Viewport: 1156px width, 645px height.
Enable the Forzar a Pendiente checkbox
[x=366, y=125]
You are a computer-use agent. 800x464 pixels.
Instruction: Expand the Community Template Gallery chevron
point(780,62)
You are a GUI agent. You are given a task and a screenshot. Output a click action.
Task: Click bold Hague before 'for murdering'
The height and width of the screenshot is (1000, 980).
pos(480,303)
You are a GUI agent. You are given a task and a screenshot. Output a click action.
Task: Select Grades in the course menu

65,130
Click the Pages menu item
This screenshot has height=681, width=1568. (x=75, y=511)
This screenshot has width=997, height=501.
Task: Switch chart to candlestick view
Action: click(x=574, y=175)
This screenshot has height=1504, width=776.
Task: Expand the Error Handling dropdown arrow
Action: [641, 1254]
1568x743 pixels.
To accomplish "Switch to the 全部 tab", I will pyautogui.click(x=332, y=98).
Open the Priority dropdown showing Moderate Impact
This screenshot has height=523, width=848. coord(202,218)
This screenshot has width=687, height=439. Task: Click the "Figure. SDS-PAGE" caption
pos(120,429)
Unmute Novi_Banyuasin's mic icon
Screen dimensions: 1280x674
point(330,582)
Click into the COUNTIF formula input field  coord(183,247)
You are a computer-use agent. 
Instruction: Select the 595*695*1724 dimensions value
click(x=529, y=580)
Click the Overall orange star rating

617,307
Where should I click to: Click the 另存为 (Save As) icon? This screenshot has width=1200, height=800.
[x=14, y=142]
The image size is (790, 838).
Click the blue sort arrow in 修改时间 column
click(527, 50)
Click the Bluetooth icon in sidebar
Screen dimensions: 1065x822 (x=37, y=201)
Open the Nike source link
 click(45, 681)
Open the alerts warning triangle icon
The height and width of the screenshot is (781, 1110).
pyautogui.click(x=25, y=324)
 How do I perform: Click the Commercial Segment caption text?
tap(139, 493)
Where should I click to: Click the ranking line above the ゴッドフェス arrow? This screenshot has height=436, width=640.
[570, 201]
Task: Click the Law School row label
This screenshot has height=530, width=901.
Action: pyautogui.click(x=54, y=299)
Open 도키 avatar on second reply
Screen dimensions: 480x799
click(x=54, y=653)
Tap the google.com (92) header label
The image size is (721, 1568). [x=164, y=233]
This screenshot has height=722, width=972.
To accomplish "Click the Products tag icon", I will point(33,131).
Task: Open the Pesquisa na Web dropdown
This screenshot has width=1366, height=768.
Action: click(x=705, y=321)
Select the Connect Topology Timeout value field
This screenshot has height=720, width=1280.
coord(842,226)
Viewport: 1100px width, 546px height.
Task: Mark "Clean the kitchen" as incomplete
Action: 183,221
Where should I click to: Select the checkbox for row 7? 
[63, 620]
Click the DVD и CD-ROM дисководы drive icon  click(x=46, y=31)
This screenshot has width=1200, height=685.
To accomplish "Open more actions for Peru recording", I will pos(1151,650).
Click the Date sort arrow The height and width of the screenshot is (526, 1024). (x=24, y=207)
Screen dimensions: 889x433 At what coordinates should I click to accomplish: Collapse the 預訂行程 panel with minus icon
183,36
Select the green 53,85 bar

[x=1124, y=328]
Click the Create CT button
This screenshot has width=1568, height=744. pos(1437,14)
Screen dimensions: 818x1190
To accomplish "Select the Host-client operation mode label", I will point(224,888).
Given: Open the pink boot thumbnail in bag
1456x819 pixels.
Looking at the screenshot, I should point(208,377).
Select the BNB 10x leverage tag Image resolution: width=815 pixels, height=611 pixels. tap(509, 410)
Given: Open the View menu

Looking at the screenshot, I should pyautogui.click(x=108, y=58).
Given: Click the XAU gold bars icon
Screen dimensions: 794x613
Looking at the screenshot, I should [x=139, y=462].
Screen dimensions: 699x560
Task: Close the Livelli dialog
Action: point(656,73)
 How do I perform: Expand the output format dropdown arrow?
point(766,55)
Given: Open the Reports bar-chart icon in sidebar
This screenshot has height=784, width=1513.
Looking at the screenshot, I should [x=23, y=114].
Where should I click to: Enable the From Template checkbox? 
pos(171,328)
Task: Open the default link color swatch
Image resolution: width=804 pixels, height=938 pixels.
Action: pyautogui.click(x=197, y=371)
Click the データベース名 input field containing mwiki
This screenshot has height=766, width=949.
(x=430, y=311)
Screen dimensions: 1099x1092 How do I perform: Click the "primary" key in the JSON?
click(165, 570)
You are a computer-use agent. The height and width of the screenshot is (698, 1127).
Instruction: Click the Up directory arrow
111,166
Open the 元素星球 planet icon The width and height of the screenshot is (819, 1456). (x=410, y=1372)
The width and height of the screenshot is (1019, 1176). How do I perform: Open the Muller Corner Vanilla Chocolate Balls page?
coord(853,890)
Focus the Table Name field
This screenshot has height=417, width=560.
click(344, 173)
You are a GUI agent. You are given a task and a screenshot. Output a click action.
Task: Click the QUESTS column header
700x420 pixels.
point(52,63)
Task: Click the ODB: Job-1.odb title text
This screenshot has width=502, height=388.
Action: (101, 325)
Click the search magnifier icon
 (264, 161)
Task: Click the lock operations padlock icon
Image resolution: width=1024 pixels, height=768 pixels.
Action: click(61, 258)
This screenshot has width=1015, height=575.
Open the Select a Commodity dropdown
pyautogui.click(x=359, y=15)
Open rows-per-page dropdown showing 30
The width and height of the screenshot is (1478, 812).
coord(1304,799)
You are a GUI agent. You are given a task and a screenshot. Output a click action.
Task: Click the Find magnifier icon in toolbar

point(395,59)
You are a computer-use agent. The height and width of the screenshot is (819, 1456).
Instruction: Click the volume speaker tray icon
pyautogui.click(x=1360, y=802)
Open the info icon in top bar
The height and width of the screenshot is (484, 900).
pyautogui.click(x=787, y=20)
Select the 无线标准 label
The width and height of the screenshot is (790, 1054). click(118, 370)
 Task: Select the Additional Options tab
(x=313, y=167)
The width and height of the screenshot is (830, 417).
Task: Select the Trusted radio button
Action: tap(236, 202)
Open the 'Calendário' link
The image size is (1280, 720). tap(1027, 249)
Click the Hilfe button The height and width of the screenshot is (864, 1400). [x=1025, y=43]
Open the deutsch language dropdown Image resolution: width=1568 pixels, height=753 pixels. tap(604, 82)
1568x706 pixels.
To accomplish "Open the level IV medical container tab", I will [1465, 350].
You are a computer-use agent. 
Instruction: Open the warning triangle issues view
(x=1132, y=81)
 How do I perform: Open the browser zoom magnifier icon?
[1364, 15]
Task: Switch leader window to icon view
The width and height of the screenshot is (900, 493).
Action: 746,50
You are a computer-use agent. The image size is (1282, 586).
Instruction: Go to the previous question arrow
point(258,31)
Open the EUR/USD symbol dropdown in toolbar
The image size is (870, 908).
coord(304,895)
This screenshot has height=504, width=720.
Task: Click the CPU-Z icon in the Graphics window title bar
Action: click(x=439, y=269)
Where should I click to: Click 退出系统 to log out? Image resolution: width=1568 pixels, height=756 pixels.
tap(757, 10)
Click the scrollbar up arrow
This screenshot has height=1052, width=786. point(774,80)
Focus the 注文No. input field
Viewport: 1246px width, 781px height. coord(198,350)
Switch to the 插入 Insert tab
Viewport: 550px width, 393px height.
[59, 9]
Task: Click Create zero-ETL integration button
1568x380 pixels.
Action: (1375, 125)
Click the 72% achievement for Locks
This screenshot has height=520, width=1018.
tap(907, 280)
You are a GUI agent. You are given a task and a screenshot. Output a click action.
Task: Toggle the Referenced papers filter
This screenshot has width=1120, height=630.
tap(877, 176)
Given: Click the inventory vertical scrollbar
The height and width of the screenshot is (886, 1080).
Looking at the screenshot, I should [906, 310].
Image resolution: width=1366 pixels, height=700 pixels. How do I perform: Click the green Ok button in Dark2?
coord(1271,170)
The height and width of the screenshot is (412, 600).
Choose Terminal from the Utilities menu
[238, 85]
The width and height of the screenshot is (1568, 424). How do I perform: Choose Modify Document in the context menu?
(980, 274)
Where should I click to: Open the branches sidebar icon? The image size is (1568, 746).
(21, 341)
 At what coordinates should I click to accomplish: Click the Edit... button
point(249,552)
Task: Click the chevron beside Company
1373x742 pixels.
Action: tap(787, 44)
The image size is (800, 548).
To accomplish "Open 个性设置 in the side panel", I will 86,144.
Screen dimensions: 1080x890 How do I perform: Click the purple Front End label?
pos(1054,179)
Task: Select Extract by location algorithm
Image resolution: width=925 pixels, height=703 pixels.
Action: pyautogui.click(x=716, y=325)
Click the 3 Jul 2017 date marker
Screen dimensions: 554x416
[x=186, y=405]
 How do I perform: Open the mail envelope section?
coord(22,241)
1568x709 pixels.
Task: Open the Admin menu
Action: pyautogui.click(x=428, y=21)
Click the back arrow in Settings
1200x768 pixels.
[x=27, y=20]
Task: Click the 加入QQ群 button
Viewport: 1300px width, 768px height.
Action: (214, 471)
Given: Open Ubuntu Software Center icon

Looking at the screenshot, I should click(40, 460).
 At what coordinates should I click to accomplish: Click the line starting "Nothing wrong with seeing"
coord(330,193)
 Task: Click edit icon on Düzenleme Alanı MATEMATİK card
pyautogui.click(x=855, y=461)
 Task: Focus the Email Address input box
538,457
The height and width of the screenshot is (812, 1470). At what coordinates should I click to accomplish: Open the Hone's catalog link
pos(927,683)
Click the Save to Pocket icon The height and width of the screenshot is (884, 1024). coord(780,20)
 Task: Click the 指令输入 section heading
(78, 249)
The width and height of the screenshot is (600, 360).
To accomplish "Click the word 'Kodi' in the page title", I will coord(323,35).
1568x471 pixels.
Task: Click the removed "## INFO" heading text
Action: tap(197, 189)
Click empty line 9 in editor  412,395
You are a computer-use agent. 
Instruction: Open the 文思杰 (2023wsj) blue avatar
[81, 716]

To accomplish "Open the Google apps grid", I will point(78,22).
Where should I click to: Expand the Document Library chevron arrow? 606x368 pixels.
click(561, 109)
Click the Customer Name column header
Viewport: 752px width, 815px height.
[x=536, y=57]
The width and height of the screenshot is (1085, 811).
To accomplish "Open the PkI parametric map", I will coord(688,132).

= = = =

Scan the listing for the word "computer". Copy every line in which it appears.

You are a computer-use agent. 800x464 pixels.
You are a computer-use agent. 
You are a computer-use agent. The height and width of the screenshot is (698, 1127).
You are a computer-use agent. The height and width of the screenshot is (819, 1456).
You are a computer-use agent. 
You are a computer-use agent. The image size is (1282, 586).
You are a computer-use agent. 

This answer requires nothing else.